BYDの王伝福(ワン・チャンフ)会長はヨーロッパ市場を再攻略するため、昨年12月に自社すべての新車モデルを電気自動車とハイブリッドカーの2バージョンで発売するよう指示した。これはヨーロッパ特別顧問を務めるアルフレド・アルタビラ氏から「電気自動車のみにこだわる戦略では、ヨーロッパではまだ難しい」との報告を受けてのことだ。そして、アルタビラ氏はヨーロッパの自動車メーカーであるステランティスの幹部を多数採用し、ドイツやイタリア、スペインなどに派遣した。彼は「プラグインハイブリッドカーがヨーロッパにおけるBYDの主要戦略となる」とし、「電気自動車だけを提供することで消費者の嗜好に逆らうのは愚策だ」とも述べている。

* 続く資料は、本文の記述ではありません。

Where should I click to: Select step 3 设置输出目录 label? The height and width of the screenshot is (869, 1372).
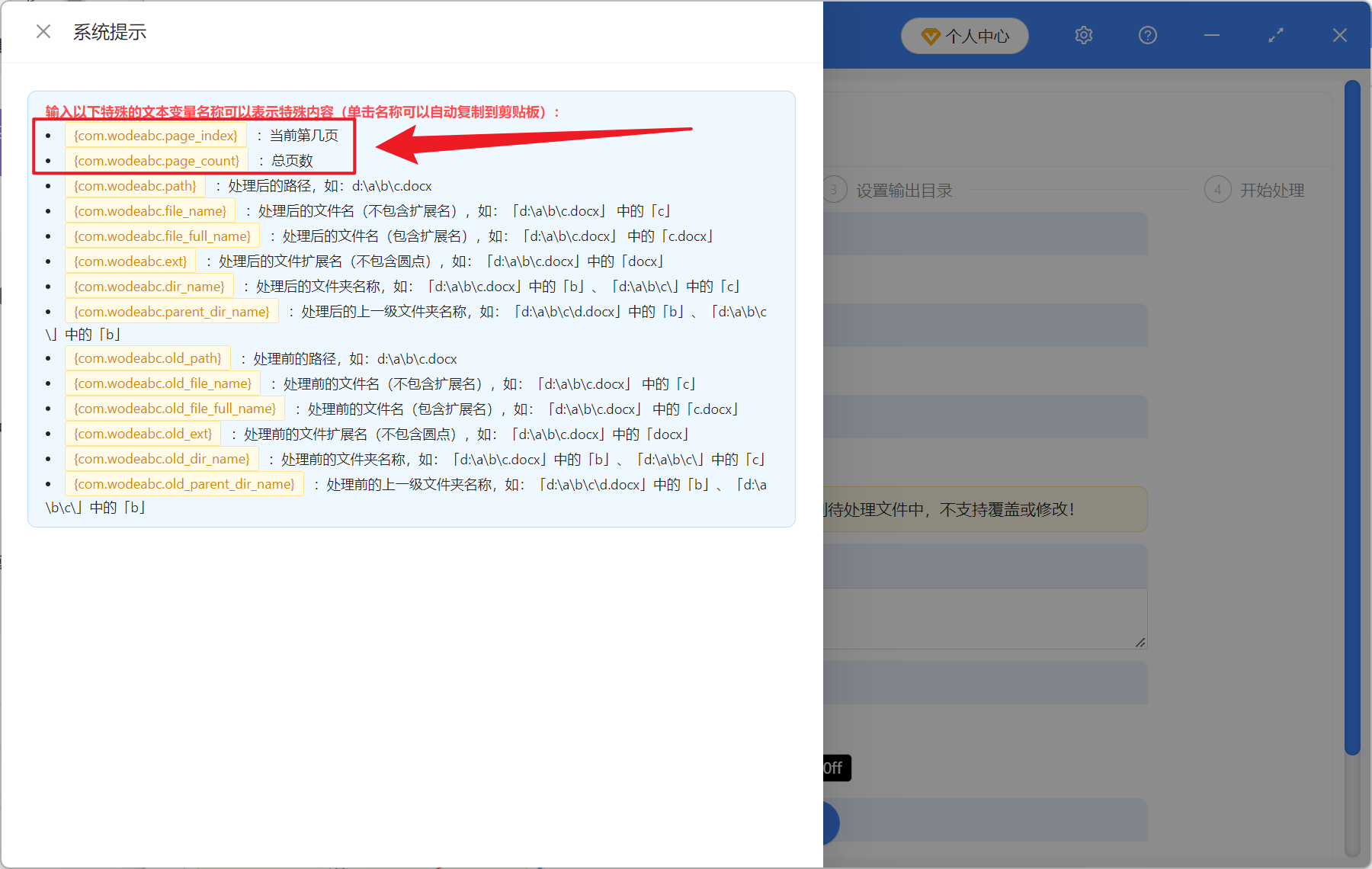[x=905, y=190]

販売店ネットワークの拡大にも着手している。BYDはドイツの販売店ネットワークを現在の27店から120店に増やす計画だ。ドイツは昨年280万台の車両が販売されたヨーロッパ最大の自動車市場だが、BYDはそのうち1%にも満たない2,900台未満しか販売できなかった。ある情報筋は「BYDの当初の販売店ネットワークは非常に小規模で主要都市にのみ集中していた」とし、「ドイツ市場は容易ではなく、基本的な部分がまだ不足している」とロイターに語った。
このような取り組みがすでに成果を上げ始めているという兆しもある。BYDは今年の第1四半期にヨーロッパ市場で3万7,000台以上を販売し、前年同期(8,500台)の3倍以上の販売台数を記録した。
BYDは今回の「上海モーターショー2025」でも4つのブランドで構成された大規模な展示ブースを運営し、他の自動車メーカーを圧倒している。